19 Sep 04

Programs That Growl

Michael McCracken’s stakeout program now growls. Neat!

Growl is a central notification system for Mac OS X. Applications and scripts can uniformly send notifications to Growl, which then displays the notification message on your screen in a stylish, modeless dialog. Growl works with a growing number of applications. More important, it’s easy to make your program growl using Growl’s command-line program, bindings for Python, Perl, and Tcl, or the Cocoa framework.

Now I find too many pop-up dialogs to be distracting, so I want to limit the notifications I receive to events that require my immediate attention. One example usage for Growl that comes to mind is monitoring a web site. If an important site goes down or gets sick, I want to be interrupted. Here’s a simple shell script that scrapes a web page using curl and grep, then uses the bare-bones growlnotify command-line program to send a notification if the web page isn’t available or if it’s displaying an error message:

  #!/bin/sh
  #
  # growl.sh - Makes a sick web site growl
  #

  url=$1
  outputfile="/tmp/growl-$$.html"
  message=""

  trap "rm -f $outputfile" 0

  if curl -so $outputfile $url
  then
    if grep -qiE "Error|Exception" $outputfile
    then
      message="Help! I'm sick!"
    else
      exit 0  # success
    fi
  else
    message="Sadly, the site crashed."
  fi

  echo $message | growlnotify "Web Site Status"

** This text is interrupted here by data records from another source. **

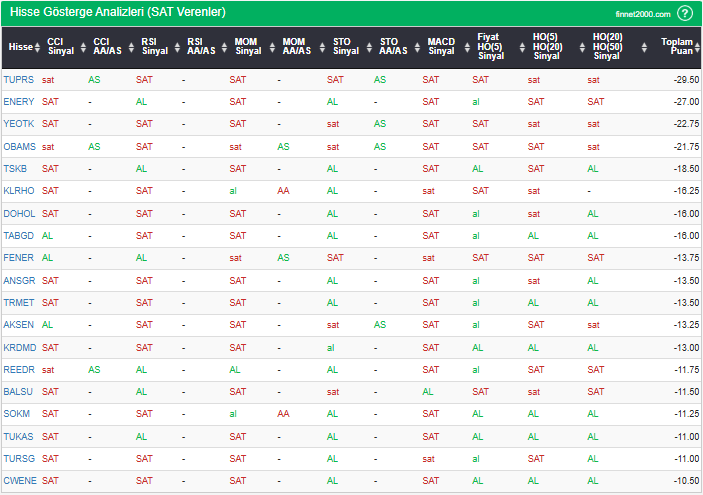The width and height of the screenshot is (703, 495).
Task: Click the CWENE stock symbol
Action: tap(19, 481)
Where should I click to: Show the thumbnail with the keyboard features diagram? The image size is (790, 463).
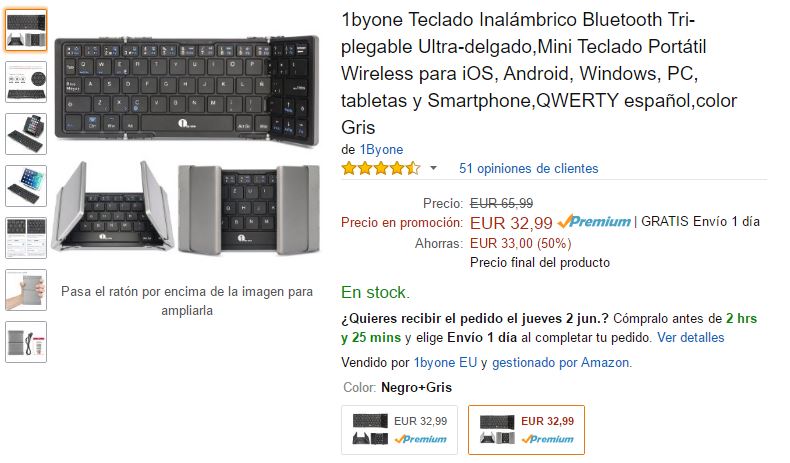(x=25, y=82)
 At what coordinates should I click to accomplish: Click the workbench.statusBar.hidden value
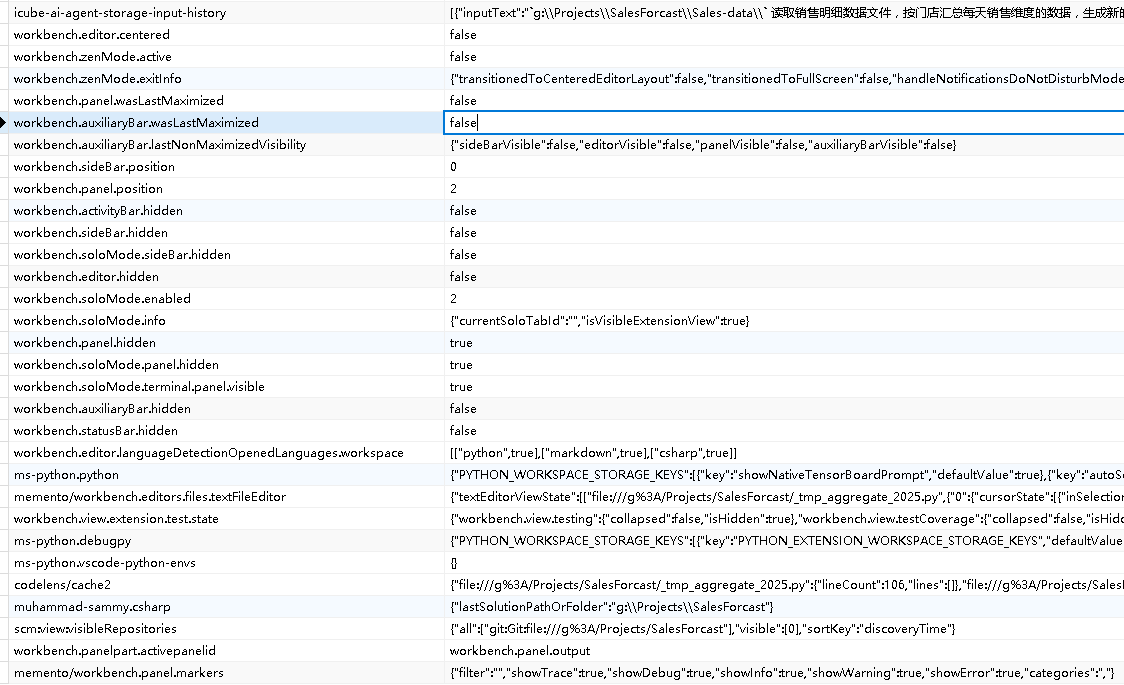463,431
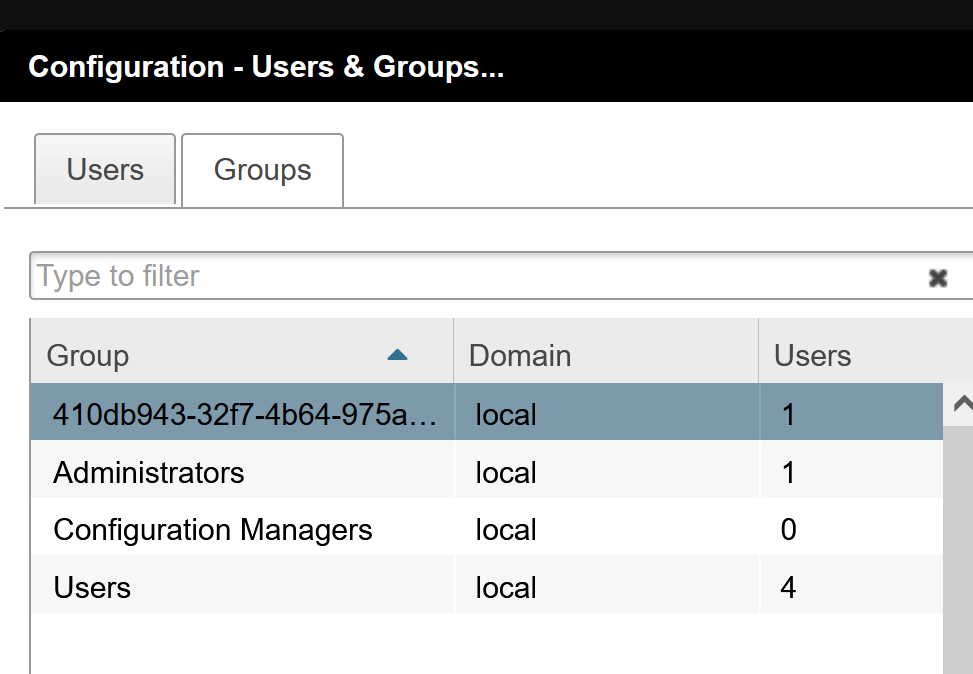Viewport: 973px width, 674px height.
Task: Sort by the Domain column header
Action: pyautogui.click(x=519, y=355)
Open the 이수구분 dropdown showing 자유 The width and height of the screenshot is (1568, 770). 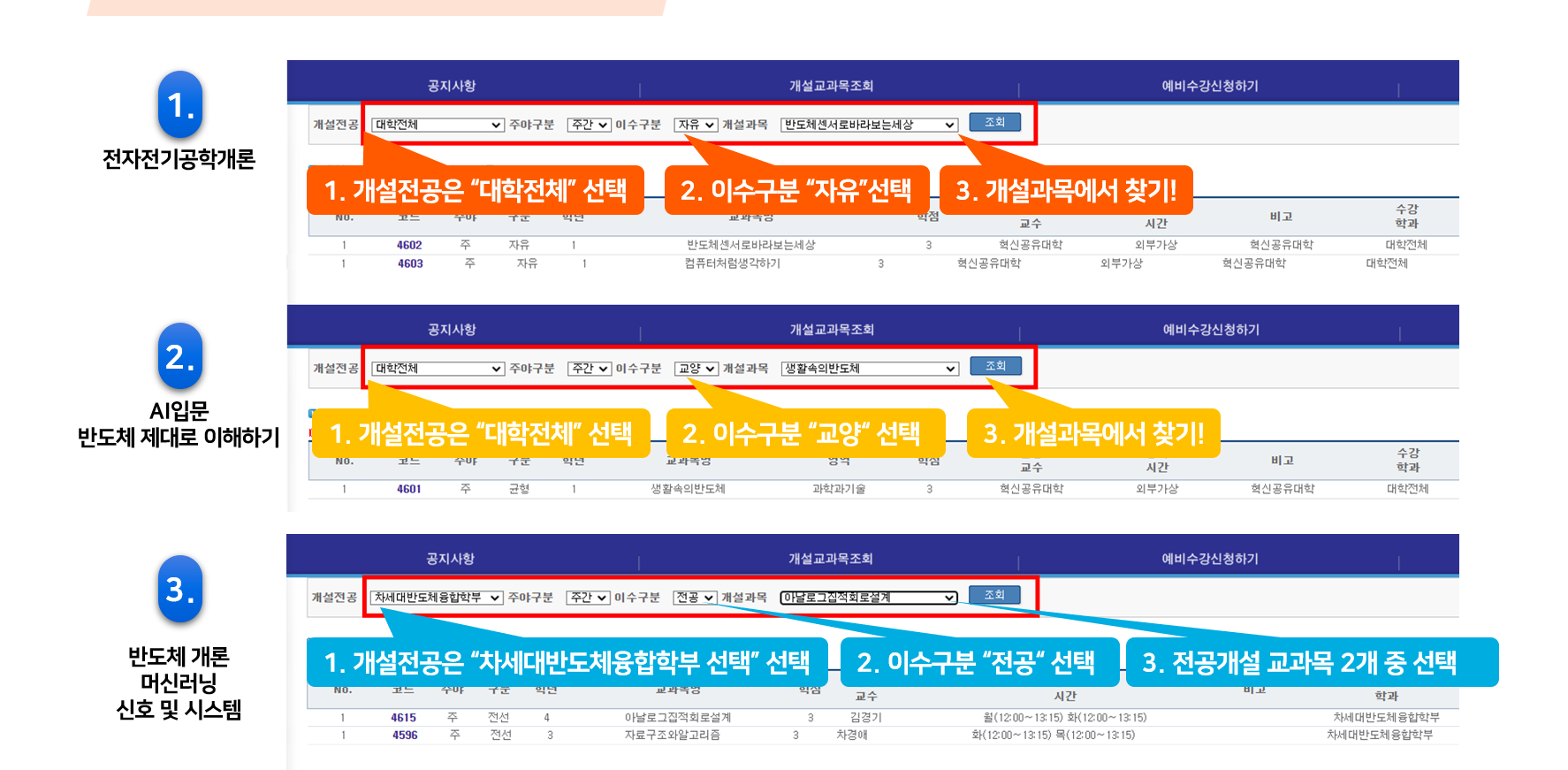pos(696,125)
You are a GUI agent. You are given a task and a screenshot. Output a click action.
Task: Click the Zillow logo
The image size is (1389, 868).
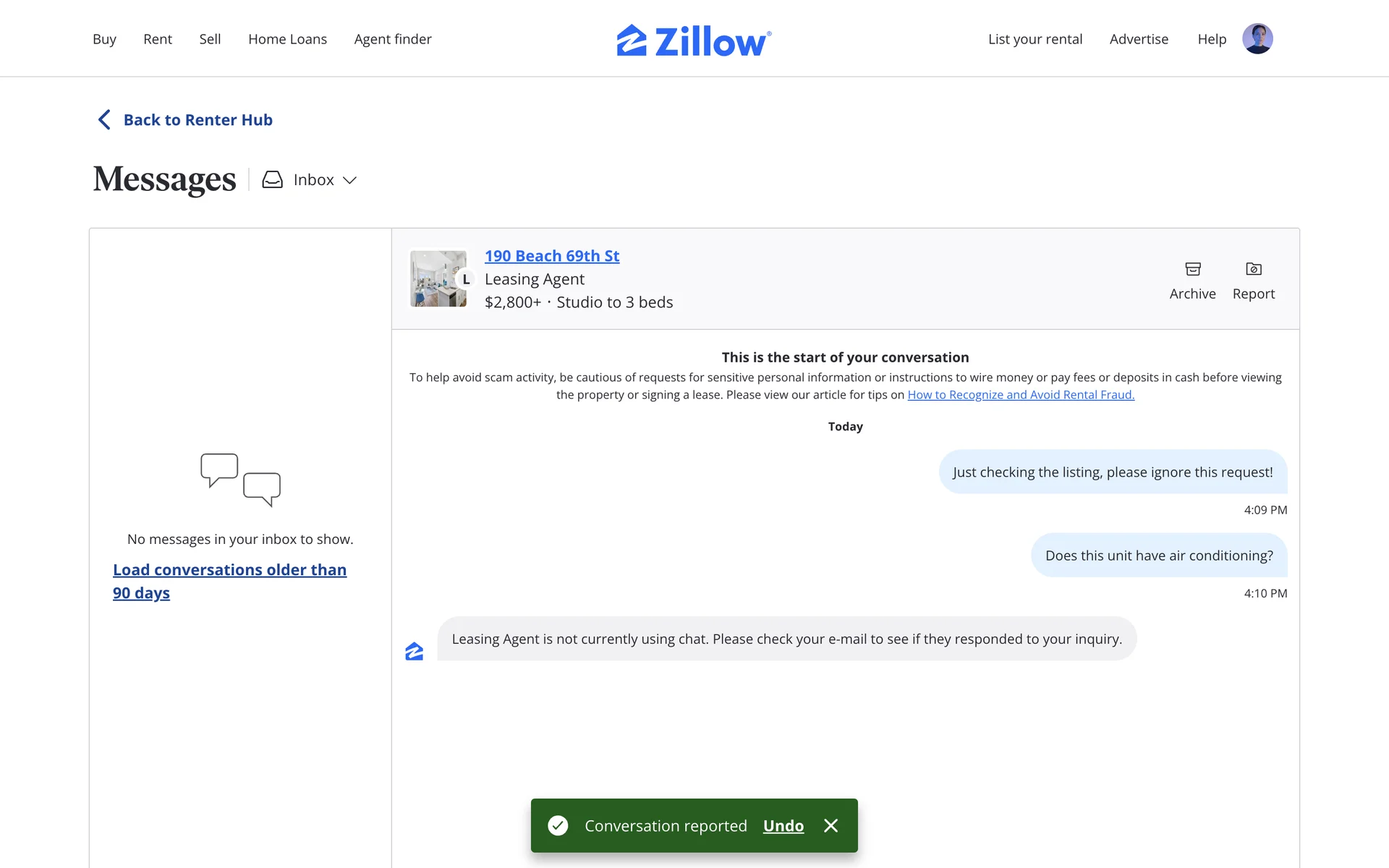pos(694,41)
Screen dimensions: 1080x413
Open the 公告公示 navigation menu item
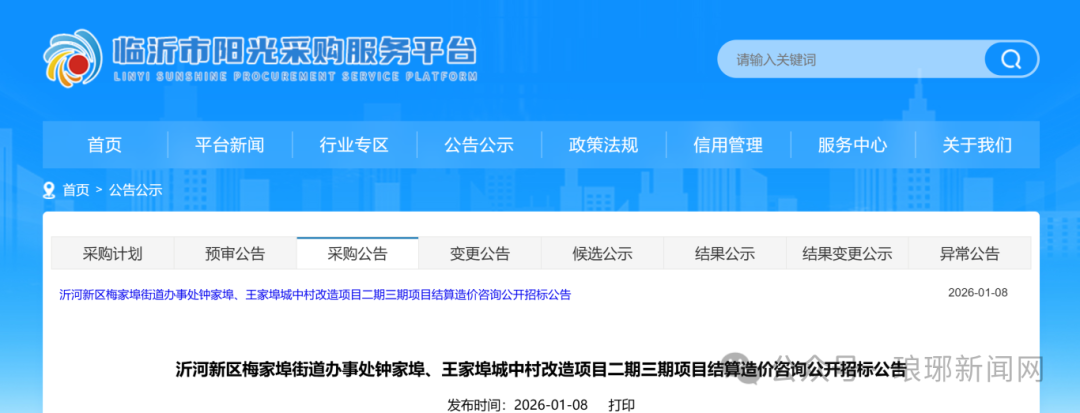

To test it on my DMS web application, I type:

  $ growl.sh http://localhost:8080/dms

When things have gone bad, here’s the notification I get, which fades nicely after a couple of seconds:

Scheduling the growl.sh script with cron is a cheap, but effective, way to periodically check the web site and rattle my cage if the site needs help. If you want more control, the Growl preferences pane in System Preferences lets you disable notifications that you don’t want to see.

One obvious limitation of Growl is that your have to watch your screen for the notification. Ideally, you’d also use cell phone notification for monitoring on the go, as described in the book.